> _WYMAGANIA ZADANIA_:
Odpowiedz krótko na pytania dotyczące tekstu o filmie „Wiedźmy”:
1. Dla jakiej stacji telewizyjnej wyprodukowano ten film?
2. Którym z kolei filmem jest on w dorobku reżyserki?
3. Jak komisja kolaudacyjna oceniła ten dokument?

> _TEKST DO CZYTANIA_:
Archiwum Polityki

Półkownik i feministki

„Wiedźmy”, polski film dokumentalny, TVP 2

Ten film, wyprodukowany dla TVP 2 i przez nią finansowany, nie był emitowany w telewizji, mimo to zdobył już pewną sławę. Młoda reżyserka Agnieszka Trzos walczy o swoje dzieło (to jej drugi film), uważając, że TVP pogrzebała obraz jako „półkownika”. Komisja kolaudacyjna uznała dokument za sekciarski, miejscami niesmaczny, nieprzychylny mężczyznom. W opinii jego autorki na odbiorze dzieła przez członków komisji zaciążyły postawy antyfeministyczne oraz brak chęci zrozumienia problemów i psychiki kobiet.

> _DOSTARCZONY MATERIAŁ_:
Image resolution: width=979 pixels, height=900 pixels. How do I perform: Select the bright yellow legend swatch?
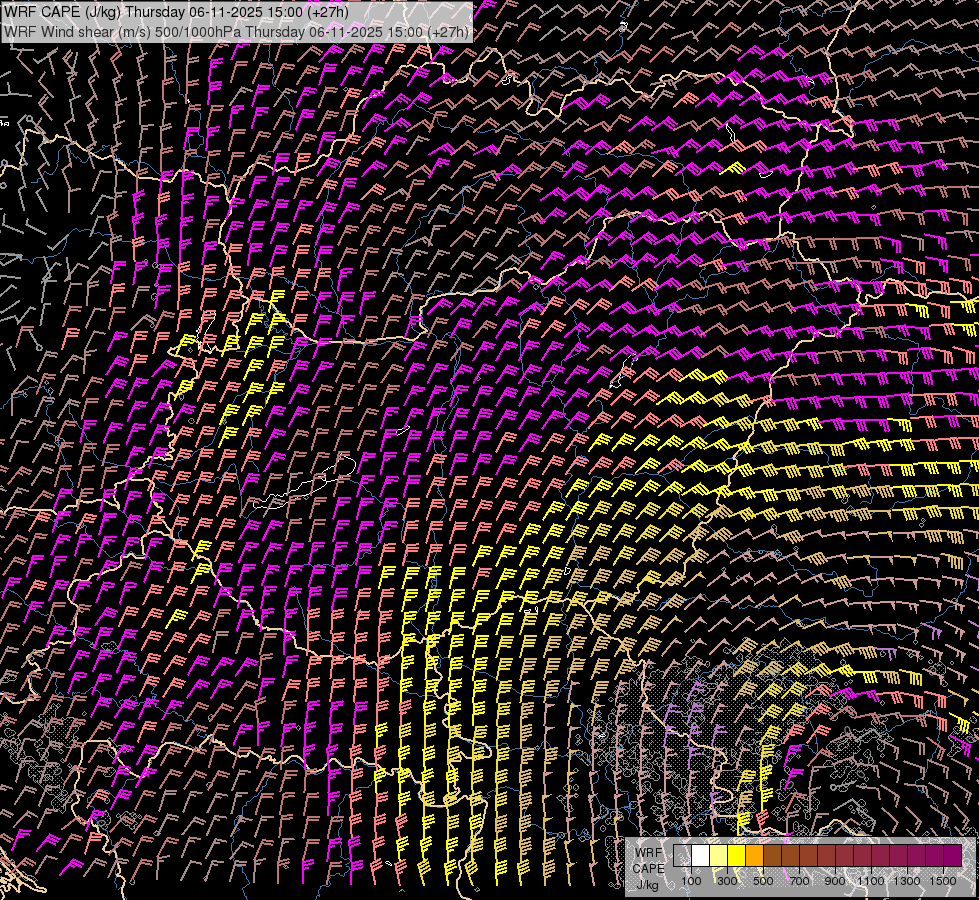tap(736, 856)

> _ROZWIĄZANIE ZADANIA_:
1. Dla TVP 2.
2. Drugim.
3. Uznała go za sekciarski, miejscami niesmaczny i nieprzychylny mężczyznom.